Item position entries:
====

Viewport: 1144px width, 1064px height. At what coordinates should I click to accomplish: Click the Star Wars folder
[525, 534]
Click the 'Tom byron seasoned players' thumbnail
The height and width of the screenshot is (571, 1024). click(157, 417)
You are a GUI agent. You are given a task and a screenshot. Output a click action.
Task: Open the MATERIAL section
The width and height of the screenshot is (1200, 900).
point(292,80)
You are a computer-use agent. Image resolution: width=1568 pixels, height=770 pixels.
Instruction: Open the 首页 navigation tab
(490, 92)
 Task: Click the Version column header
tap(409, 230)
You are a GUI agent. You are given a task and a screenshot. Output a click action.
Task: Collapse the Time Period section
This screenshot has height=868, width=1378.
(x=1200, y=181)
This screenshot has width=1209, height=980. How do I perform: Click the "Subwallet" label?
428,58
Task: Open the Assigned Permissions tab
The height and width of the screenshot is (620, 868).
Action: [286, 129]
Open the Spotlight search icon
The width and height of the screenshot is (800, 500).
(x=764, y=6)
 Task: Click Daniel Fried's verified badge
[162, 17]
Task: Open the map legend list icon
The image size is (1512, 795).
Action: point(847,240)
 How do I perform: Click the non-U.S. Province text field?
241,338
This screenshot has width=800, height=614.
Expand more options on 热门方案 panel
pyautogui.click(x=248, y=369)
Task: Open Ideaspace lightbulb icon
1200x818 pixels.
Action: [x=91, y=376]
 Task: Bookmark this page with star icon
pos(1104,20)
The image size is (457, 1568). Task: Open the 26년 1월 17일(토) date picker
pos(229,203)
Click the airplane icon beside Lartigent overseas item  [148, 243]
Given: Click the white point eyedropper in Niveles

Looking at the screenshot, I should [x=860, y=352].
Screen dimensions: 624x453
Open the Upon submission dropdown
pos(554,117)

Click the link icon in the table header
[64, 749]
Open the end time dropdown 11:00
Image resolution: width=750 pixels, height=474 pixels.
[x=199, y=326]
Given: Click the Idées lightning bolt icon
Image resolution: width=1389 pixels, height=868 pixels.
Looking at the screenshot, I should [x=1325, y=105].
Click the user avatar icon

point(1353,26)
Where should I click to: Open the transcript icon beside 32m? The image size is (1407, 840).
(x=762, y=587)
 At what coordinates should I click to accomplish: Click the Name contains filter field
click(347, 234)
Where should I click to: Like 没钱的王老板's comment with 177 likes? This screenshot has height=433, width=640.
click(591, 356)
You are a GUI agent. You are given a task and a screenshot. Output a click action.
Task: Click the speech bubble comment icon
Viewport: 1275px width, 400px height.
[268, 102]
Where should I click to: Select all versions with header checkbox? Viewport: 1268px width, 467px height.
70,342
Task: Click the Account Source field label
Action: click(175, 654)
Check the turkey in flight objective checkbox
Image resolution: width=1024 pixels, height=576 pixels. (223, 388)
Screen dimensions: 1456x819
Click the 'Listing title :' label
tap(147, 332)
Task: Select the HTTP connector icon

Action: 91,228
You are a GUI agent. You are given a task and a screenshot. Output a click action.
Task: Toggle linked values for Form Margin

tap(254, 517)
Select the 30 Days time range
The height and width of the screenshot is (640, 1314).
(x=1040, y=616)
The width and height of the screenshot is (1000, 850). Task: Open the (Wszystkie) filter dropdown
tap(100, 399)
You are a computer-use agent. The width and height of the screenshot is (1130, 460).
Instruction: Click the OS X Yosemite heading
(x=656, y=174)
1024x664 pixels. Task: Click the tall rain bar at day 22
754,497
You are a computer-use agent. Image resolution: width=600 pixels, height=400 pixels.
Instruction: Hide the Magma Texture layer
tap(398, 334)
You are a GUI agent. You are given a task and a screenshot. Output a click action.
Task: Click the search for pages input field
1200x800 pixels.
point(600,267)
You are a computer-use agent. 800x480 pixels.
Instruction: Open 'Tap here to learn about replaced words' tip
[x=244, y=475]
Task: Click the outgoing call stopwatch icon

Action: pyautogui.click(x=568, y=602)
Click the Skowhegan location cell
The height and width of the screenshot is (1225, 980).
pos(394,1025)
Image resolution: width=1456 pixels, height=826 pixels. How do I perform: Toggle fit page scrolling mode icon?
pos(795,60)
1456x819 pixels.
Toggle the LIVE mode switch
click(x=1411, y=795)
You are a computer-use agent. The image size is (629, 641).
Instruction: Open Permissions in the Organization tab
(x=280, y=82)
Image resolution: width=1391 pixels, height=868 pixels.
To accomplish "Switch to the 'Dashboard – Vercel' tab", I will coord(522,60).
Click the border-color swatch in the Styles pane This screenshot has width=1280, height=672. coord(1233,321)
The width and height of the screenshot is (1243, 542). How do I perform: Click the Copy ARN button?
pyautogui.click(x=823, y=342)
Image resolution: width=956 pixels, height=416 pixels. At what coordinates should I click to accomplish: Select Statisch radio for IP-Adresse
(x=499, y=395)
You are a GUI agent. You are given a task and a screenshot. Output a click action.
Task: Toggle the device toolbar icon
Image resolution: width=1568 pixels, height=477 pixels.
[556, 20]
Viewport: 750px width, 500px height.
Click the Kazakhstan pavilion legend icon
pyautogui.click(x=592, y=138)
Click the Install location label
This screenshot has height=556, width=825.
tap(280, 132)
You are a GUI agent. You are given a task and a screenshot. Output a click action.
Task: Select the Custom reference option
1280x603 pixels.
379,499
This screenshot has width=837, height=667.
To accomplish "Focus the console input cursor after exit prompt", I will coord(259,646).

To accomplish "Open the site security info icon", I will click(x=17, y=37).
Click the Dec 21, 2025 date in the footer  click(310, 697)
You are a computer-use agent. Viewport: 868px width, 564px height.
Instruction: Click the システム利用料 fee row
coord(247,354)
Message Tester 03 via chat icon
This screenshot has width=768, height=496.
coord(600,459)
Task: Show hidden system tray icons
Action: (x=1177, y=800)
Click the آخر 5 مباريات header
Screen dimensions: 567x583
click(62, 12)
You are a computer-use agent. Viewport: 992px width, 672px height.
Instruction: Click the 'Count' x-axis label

====

### STATED EXERCISE
Copy out the material word for word, from its first line through the line containing "Action: [x=91, y=376]", including that line.

### THE SOLUTION
Viewport: 1144px width, 1064px height. At what coordinates should I click to accomplish: Click the Star Wars folder
[525, 534]
Click the 'Tom byron seasoned players' thumbnail
The height and width of the screenshot is (571, 1024). click(157, 417)
You are a GUI agent. You are given a task and a screenshot. Output a click action.
Task: Open the MATERIAL section
The width and height of the screenshot is (1200, 900).
point(292,80)
You are a computer-use agent. Image resolution: width=1568 pixels, height=770 pixels.
Instruction: Open the 首页 navigation tab
(490, 92)
 Task: Click the Version column header
tap(409, 230)
You are a GUI agent. You are given a task and a screenshot. Output a click action.
Task: Collapse the Time Period section
This screenshot has height=868, width=1378.
(x=1200, y=181)
This screenshot has width=1209, height=980. How do I perform: Click the "Subwallet" label?
428,58
Task: Open the Assigned Permissions tab
The height and width of the screenshot is (620, 868).
Action: [286, 129]
Open the Spotlight search icon
The width and height of the screenshot is (800, 500).
(x=764, y=6)
 Task: Click Daniel Fried's verified badge
[162, 17]
Task: Open the map legend list icon
The image size is (1512, 795).
Action: point(847,240)
 How do I perform: Click the non-U.S. Province text field?
241,338
This screenshot has width=800, height=614.
Expand more options on 热门方案 panel
pyautogui.click(x=248, y=369)
Task: Open Ideaspace lightbulb icon
1200x818 pixels.
Action: [x=91, y=376]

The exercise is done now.